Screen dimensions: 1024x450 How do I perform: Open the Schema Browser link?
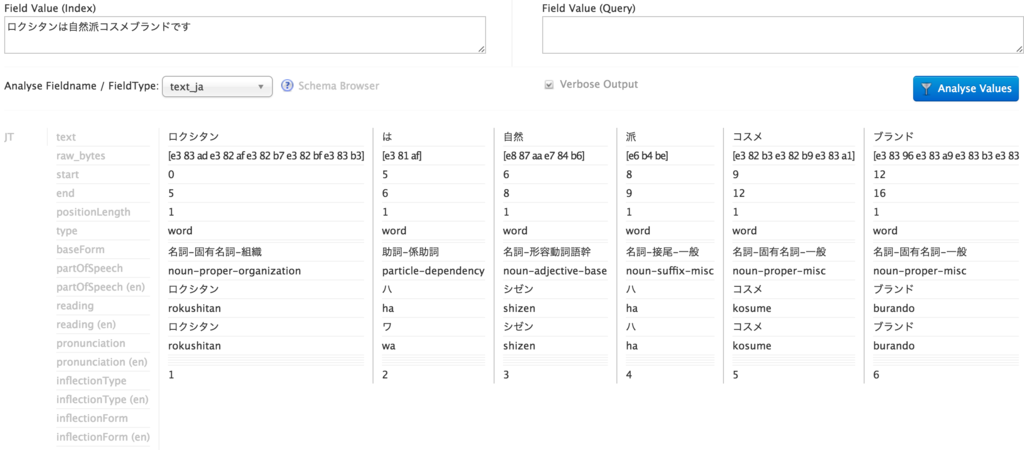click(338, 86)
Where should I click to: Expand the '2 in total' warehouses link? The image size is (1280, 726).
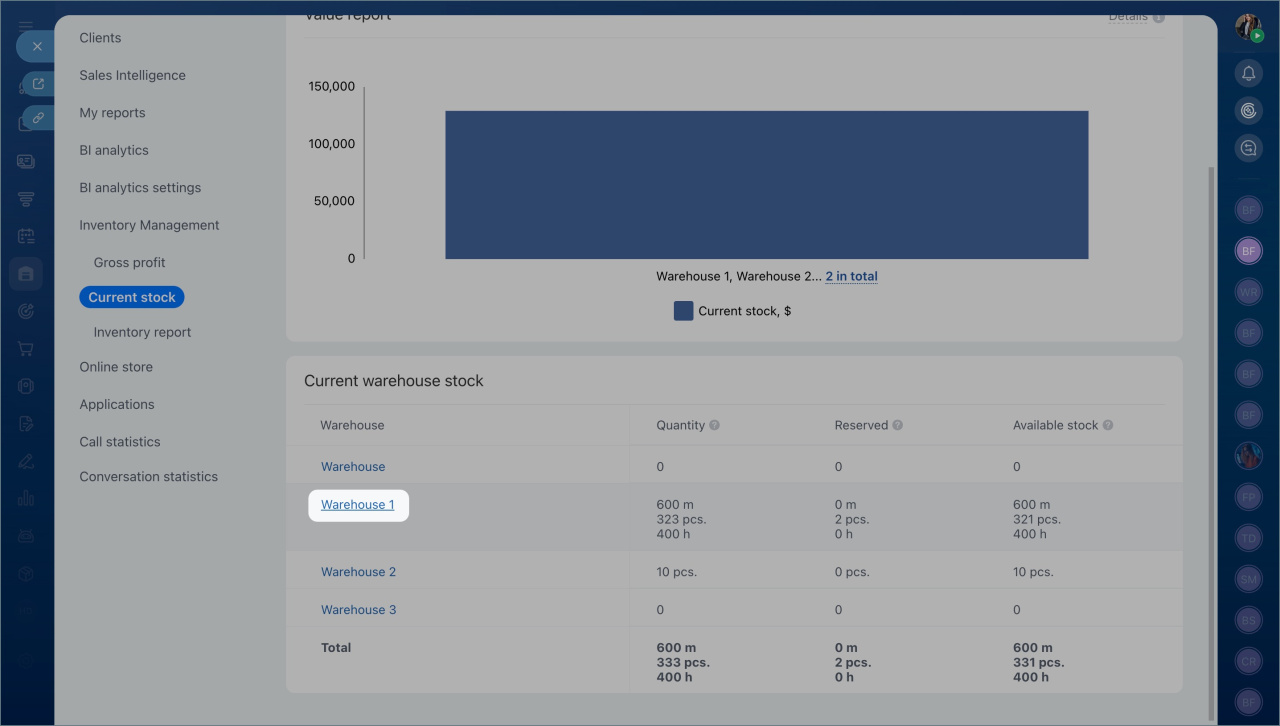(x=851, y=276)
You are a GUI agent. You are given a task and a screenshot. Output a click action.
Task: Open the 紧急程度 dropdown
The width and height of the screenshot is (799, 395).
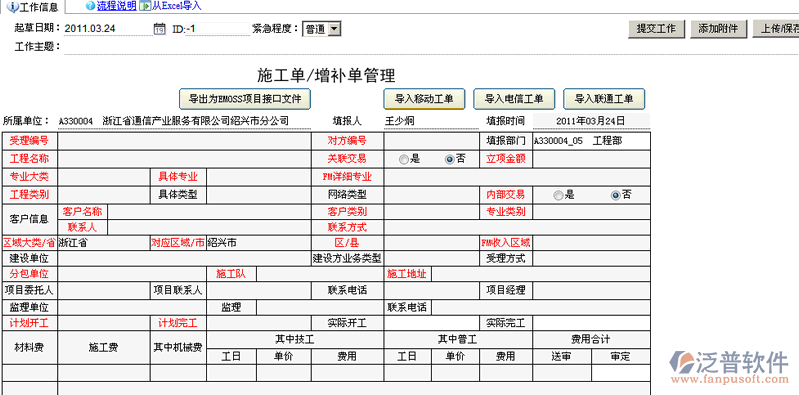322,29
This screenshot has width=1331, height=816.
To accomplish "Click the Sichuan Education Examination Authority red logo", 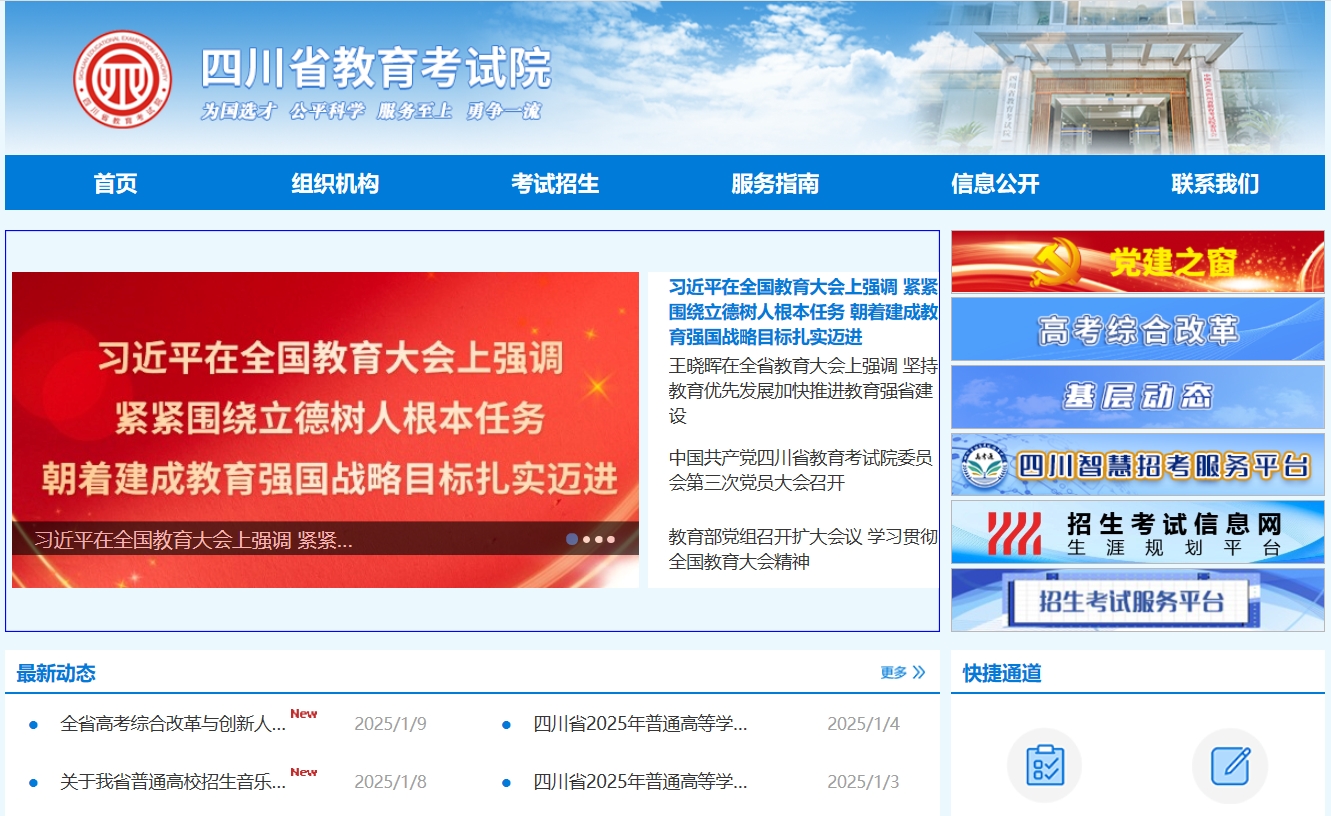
____
▶ Your objective: Having located the line with "Where should I", copy it exactly along with every later line through the end of the listing above, but omit the pictures.

▶ Response area:
Where should I click to: Expand the '2 in total' warehouses link? The image size is (1280, 726).
(x=851, y=276)
You are a GUI agent. You are given a task and a screenshot. Output a click action.
Task: Open the 紧急程度 dropdown
The width and height of the screenshot is (799, 395).
322,29
This screenshot has width=1331, height=816.
To accomplish "Click the Sichuan Education Examination Authority red logo", 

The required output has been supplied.